● **The exercise**
Turn the listing, from its start through the line containing "click(x=79, y=39)", into a two-column CSV with the headers instruction and response. Give one row per request, putting its text and its answer each in a single quoted field with line breaks replaced by spaces.

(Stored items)
+ + + +
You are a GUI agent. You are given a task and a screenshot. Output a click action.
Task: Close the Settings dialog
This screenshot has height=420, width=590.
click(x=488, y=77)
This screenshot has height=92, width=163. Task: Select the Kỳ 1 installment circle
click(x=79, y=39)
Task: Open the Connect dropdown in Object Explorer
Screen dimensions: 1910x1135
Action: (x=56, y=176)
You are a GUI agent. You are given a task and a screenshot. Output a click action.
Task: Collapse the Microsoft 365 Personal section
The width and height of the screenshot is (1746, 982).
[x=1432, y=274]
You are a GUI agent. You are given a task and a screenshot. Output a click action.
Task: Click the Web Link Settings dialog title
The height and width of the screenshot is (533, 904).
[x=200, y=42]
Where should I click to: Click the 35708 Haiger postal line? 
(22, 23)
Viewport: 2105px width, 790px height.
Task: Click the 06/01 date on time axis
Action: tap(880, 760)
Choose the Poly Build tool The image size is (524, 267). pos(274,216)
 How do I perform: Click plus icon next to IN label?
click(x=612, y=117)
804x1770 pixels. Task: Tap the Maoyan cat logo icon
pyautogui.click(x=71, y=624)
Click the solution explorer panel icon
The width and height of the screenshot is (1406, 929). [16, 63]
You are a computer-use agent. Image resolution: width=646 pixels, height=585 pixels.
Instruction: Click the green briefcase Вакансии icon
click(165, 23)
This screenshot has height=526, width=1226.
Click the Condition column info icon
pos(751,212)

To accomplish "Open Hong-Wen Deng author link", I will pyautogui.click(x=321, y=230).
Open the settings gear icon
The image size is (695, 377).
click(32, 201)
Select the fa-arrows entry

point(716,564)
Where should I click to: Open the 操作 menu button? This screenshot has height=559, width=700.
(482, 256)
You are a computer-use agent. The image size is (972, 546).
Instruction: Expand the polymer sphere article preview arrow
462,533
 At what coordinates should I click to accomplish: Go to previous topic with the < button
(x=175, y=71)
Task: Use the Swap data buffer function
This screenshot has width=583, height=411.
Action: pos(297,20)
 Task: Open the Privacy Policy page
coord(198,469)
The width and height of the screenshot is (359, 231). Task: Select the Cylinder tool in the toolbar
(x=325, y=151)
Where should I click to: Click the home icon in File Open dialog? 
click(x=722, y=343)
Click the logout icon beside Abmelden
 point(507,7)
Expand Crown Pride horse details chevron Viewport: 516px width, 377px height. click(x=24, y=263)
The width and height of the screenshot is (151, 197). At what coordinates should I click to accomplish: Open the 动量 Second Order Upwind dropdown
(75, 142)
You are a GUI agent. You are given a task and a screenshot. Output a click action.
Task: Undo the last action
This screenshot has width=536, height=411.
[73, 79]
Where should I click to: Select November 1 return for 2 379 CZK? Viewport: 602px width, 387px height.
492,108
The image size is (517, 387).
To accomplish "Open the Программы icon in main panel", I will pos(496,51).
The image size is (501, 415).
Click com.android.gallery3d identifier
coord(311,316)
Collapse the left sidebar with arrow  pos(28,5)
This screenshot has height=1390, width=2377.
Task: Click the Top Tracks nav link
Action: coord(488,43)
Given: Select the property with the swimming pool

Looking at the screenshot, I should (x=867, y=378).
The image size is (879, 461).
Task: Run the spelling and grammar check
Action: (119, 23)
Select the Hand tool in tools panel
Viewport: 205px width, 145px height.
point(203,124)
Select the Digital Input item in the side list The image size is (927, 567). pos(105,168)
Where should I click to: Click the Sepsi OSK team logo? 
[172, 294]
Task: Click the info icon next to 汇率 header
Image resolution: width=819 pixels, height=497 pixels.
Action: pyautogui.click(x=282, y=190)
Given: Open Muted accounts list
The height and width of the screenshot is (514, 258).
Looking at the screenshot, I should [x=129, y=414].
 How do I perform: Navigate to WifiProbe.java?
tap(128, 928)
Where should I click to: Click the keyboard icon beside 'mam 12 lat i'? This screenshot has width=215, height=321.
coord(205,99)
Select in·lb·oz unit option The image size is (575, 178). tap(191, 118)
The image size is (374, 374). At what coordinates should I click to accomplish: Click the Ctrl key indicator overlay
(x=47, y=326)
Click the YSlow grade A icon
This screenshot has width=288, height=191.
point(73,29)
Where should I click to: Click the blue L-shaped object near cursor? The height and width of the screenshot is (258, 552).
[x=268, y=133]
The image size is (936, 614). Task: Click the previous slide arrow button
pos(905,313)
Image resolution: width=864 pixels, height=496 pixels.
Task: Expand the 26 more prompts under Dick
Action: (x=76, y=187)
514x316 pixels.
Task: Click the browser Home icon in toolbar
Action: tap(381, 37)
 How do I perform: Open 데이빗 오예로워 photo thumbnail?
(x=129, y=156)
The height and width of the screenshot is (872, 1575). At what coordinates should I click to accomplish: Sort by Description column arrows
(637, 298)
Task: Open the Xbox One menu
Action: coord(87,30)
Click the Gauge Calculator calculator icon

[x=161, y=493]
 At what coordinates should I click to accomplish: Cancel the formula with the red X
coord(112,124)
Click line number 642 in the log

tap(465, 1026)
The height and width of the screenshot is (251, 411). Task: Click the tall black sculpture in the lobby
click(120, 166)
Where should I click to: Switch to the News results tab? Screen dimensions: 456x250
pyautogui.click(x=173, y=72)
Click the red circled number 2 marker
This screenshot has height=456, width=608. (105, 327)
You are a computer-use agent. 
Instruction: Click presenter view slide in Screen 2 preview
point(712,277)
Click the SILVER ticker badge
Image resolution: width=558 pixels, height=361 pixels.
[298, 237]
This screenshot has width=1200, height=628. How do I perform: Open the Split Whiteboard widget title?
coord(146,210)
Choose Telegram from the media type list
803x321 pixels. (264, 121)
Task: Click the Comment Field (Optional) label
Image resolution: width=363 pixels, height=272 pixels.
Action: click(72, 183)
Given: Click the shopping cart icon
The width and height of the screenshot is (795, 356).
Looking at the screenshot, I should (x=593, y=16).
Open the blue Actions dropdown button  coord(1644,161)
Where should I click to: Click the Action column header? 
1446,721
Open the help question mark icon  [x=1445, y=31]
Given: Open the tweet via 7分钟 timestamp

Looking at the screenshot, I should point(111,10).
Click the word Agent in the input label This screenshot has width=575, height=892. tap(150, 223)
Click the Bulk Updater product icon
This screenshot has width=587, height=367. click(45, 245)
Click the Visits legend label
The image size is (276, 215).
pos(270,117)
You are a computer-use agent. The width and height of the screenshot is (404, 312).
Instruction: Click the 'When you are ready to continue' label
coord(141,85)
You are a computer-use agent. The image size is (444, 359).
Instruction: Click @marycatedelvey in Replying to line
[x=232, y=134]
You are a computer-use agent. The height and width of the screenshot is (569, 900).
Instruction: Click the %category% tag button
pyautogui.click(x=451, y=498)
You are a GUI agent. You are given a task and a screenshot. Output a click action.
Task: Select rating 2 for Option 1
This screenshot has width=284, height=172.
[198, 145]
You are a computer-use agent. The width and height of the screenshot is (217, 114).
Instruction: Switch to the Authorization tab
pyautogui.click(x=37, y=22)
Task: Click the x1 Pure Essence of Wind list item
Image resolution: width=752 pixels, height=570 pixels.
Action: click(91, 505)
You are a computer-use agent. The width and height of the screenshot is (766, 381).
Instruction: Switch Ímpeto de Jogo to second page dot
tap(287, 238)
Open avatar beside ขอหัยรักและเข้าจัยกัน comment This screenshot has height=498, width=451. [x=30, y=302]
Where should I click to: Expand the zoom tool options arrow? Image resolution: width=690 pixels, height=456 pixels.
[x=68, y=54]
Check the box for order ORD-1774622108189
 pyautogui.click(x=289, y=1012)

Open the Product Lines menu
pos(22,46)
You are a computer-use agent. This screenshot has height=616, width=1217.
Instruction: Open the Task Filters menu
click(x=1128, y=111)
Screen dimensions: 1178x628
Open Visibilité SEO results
+ + + +
● **Exercise response**
instruction,response
"You are a GUI agent. You are given a task and a screenshot. Output a click action. Task: Close the Settings dialog This screenshot has height=420, width=590.","click(x=488, y=77)"
"This screenshot has height=92, width=163. Task: Select the Kỳ 1 installment circle","click(x=79, y=39)"